In Swarup’s office, I couldn’t find the clutter of papers that usually adorn any bureaucrat’s desk. I ask him what triggered the move to go digital. “The primary reason behind going digital is transparency—now every officer is aware that everyone will know how much time he has been sitting on a paper or a file,” he says. Also, he adds, “One of the basic criticisms against the government is that files take a lot of time to process. Digitisation and digital movement of files takes care of that almost immediately.”
This is not the first time Swarup has handled a project of this sort. Before joining the coal ministry, he headed the Project Monitoring Group (PMG) in the United Progressive Alliance (UPA) II government. One of the successes of the PMG was that it published on its website details of where and why a project was stuck. However, PMG was a much smaller department which made no decisions, whereas in the coal ministry, many of the files contain important financial details on the basis of which decisions are made.
How difficult was the actual process, I ask. “It does take a lot of effort opening up old files, scanning, and uploading them, but the biggest challenge is changing the mindset of people in the ministry,” says Swarup.

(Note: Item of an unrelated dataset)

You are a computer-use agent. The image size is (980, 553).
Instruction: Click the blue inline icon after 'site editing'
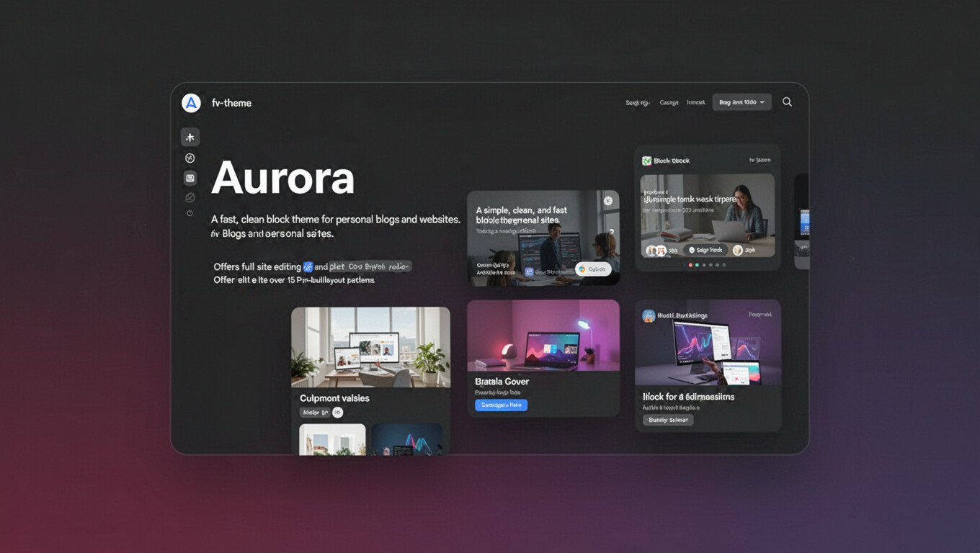coord(308,267)
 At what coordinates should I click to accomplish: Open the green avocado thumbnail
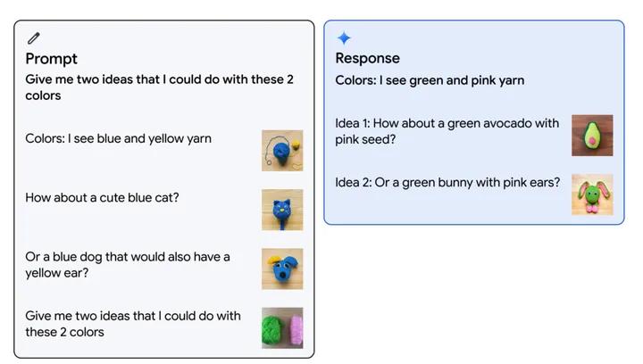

He didn’t do this alone, however. He credits the speedy implementation of the digitisation process to three young assistant secretaries: Shiraz Daneshyar, Gautham V.P., and Prithviraj B.P. “In 2014 when I joined the ministry, these are the three officers who came up with the proposal. They pushed us, they liaised with NIC [National Informatics Centre], and even trained senior officers,” says Swarup.
Daneshyar says it wasn’t so much the volume of work that was intimidating, it was the amount of handholding or training that ministry officers needed with the software. “The three of us understood the software since we had technical backgrounds, so we decided to help with training,” he adds. Around 100 people were individually trained by the three assistant secretaries in over 10 sessions of two hours each.
As far as the actual process goes, the digitisation was done in-house and no third-party information technology firm was engaged (think TCS and the Indian Passport Offices). The software is NIC’s eOffice suite, constituting eFile, which enables scanning, registering, and routing inward correspondence along with creation of files, noting, referencing, etc. Since the BJP-led government came to power in 2014, central government bodies have been pushed to adopt eOffice and go paperless. The coal ministry is the first major economic ministry to actually do it. Coal India, the largest agency under the ministry, will also be fully digitised by Dec. 31.
The backbone of the digitisation process is NIC’s cloud computing initiative, MeghRaj. Not only will the coal ministry store all its files on the cloud, MeghRaj will provide the web servers to create portals for companies to make applications for mining plans approvals, land acquisition, help officials get information on supply of fuel by Coal India, and so on.
Daneshyar says that since 2014, around 20-25 files have been getting digitised daily.
Before going digital, it is said that officers would often sit on a file for mining approvals for weeks. However, a source in the ministry tells me that once Swarup came in, he bought this down to a week. According to the Manual of Office Procedure, file movement stages cannot exceed four. The urgency of the files are rated as immediate, priority, and top priority—so the time taken to process will depend on the urgency. Unofficial estimates suggest with digitisation, the coal ministry’s processing time can come down by at least 15-25%.
There are 52 ministries and none of the others are paperless yet. Though the coal ministry may not have to communicate with every one of them, there are some with which they do communicate regularly. Swarup’s next big challenge will be to ensure that communication with other ministries is also digitised. “I am writing to all the secretaries and department heads to digitise. But till such time it happens, we will have to send them hard copies,” says Swarup pointing to the only file that was brought for him to sign during our half an hour conversation.
The Ministry of Water Resources, Ministry of Women and Child Development, and the Ministry of Panchayati Raj have taken the first steps towards digitisation, but it’s not going to happen overnight. It took the coal ministry two years.
I ask a former bureaucrat if other ministries will follow suit. He laughs. “If indeed other ministries are digitised, ministers may need to find more ingenuous methods of making information and communication disappear.”